嘘カノでも幸せになれますか
「お兄ちゃんがね、駅でとても可愛い子に会ったって言ってて、香梨奈に絶対に会わせてやるから楽しみにしてろって言ってたの。そしたらユズさんが本当に可愛かったから、お兄ちゃんが言ってた駅の人なんだろうなって思ったの」
顔も熱いけど、なんだか変な汗が出てくる。
「かっ、香梨奈ちゃん。私そのこと初めて聞いたよ。ダンは私のこと可愛いだなんて言ってくれたことないし。ハズカシイ」
「ユズさんはお兄ちゃんのどこが好きなの?」
香梨奈ちゃんがグイグイ攻めてくるから、年上の私が慌ててしまう。
「えっと、ダンの好きなところ。
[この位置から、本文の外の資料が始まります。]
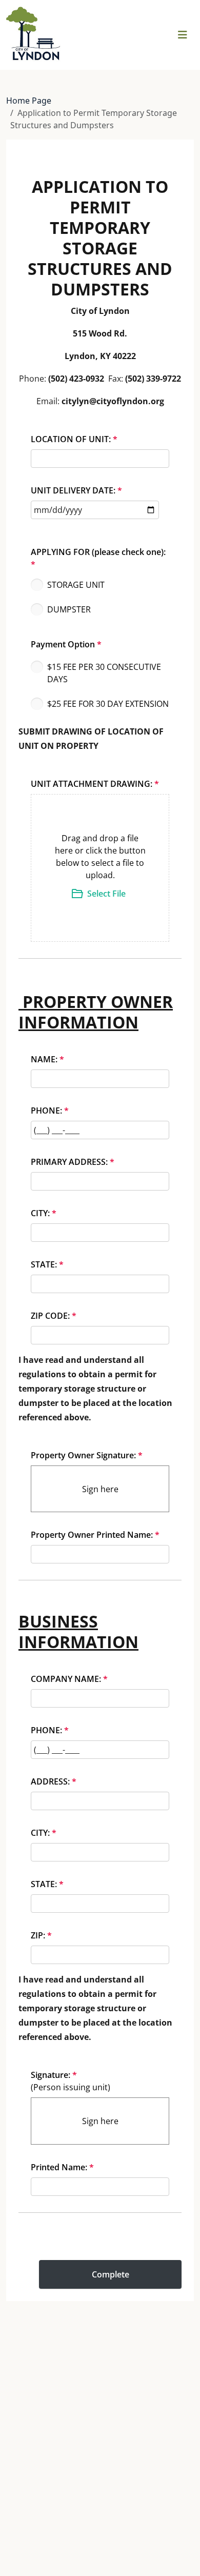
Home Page (28, 100)
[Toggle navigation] (182, 35)
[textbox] (100, 855)
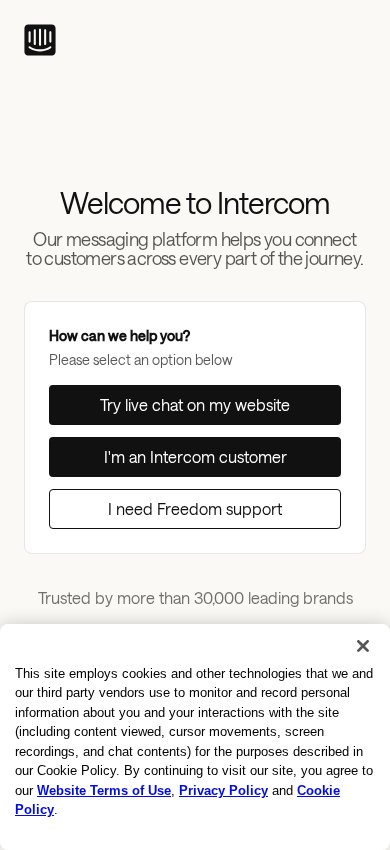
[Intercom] (40, 40)
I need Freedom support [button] (195, 508)
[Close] (363, 646)
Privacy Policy (223, 790)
ん―――とね、私の苦手なことを一緒に克服しようと努力してくれるところとか、失敗した卵焼きを美味しいって言ってくれるところとか、とてもやきもち妬きなところとか、すごくストレートに好きって伝えてくれるところ、かな」
「ええーっ、お兄ちゃんってもしかしてツンデレだったの? 俺ってかっこいいだろって感じで一見近寄りがたいよね。香梨奈からしたら笑っちゃうけどね」
「うーん、あまりデレられたことはないかな。もう少しデレてくれてもいいんだけどね。私がしっかりしていないから、デレてくれないんだと思うの」
「お兄ちゃんはあれでも相当ユズさんにデレてると思うよ。だってさ、香梨奈に彼女のことを話すなんて初めてだもん。お兄ちゃんね、ユズさんのこと大好きだと思うよ」
香梨奈ちゃんにそんなことを言われて、凄く照れた。